A straight friend of mine just broke up with her boyfriend and has been hinting that she wants to mess around with me. I know she's not a lesbian. I also know this is a limited time offer. Should I get what I want while it's on the rack or pass it up to avoid awkwardness later?
I would say go for it. The harm you can do is reasonably minimal, and there's too little sex going on in general. If it's out there for the taking, you should take it.

"99," 29
My boyfriend wants to watch me masturbate with my vibrator. This is great, because he's usually a bit sexually reticent. But I tend to come faster and louder when I'm working alone. I'm concerned that he'll be intimidated by this. I don't want to make him crawl back into his shell. Should I not do this in front of him?
He's curious and that sounds hot. Just take it down a notch. Get him involved. If he's doing something too, he'll think he's the one responsible for all that thunder.

Is it possible to start an open relationship with someone you've previously had an exclusive relationship with? What's the best way to approach the topic?
You should read The Ethical Slut or The Polyamory Reader. I've got to turn to the experts on this one because that's very dangerous territory.

What should I include in an online personal ad?
A great photo. It should look flattering, but accidentally so. It should clearly have been taken by a friend when you were outside, on the go, and you just happened to be in really good lighting and perspective.

What's the subtlest way to find out which of my friends I made out with while drunk?
Next time you see them, give each of them a hug and gauge their body language. Are they uncomfortable? Do they feel familiar?

"Spider-Man," 29
How can you pick someone up when they're on a date with someone else?
A lot of eye contact, a lot of nodding and lip movement, a lot of waving with the tips of your fingers . . .

▶ GIVEN ENTRIES:
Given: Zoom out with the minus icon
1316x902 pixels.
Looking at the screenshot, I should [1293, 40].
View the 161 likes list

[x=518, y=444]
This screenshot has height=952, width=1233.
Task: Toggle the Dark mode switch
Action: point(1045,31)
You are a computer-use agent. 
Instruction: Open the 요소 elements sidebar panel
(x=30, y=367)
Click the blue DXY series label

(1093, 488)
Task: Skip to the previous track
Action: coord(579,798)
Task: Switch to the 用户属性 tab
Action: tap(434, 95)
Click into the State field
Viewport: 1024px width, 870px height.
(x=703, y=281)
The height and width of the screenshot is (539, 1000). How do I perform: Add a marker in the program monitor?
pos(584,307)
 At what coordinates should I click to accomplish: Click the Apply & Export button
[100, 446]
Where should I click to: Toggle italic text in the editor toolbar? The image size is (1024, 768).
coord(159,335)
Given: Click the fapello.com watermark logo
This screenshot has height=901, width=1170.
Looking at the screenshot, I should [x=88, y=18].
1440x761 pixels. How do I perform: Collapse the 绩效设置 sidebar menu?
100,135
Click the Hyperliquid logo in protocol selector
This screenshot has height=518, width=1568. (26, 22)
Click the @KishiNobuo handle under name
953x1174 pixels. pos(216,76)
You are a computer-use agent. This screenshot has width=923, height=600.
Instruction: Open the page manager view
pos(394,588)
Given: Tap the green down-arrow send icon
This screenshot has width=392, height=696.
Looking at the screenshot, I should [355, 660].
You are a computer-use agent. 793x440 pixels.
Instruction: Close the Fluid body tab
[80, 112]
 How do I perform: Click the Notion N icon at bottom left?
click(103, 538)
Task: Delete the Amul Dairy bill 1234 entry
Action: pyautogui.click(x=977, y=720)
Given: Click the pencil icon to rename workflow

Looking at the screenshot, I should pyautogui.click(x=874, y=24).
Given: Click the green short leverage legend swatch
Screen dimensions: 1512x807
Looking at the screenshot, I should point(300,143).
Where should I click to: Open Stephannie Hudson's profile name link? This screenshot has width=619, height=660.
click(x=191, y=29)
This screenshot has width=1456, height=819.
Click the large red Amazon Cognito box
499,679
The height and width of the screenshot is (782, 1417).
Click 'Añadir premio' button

▶ GIVEN PROBLEM: Summarize the advice column in two sentences.

▶ SOLVED PROBLEM: The column answers questions about sex and dating. It urges one asker to accept a straight friend's hinted offer, suggests involving a curious boyfriend while using a vibrator, and points an asker hoping to open a formerly exclusive relationship to The Ethical Slut or The Polyamory Reader, then gives brief tips on personal ad photos, on finding out which friends one made out with while drunk, and on picking up someone who is on a date.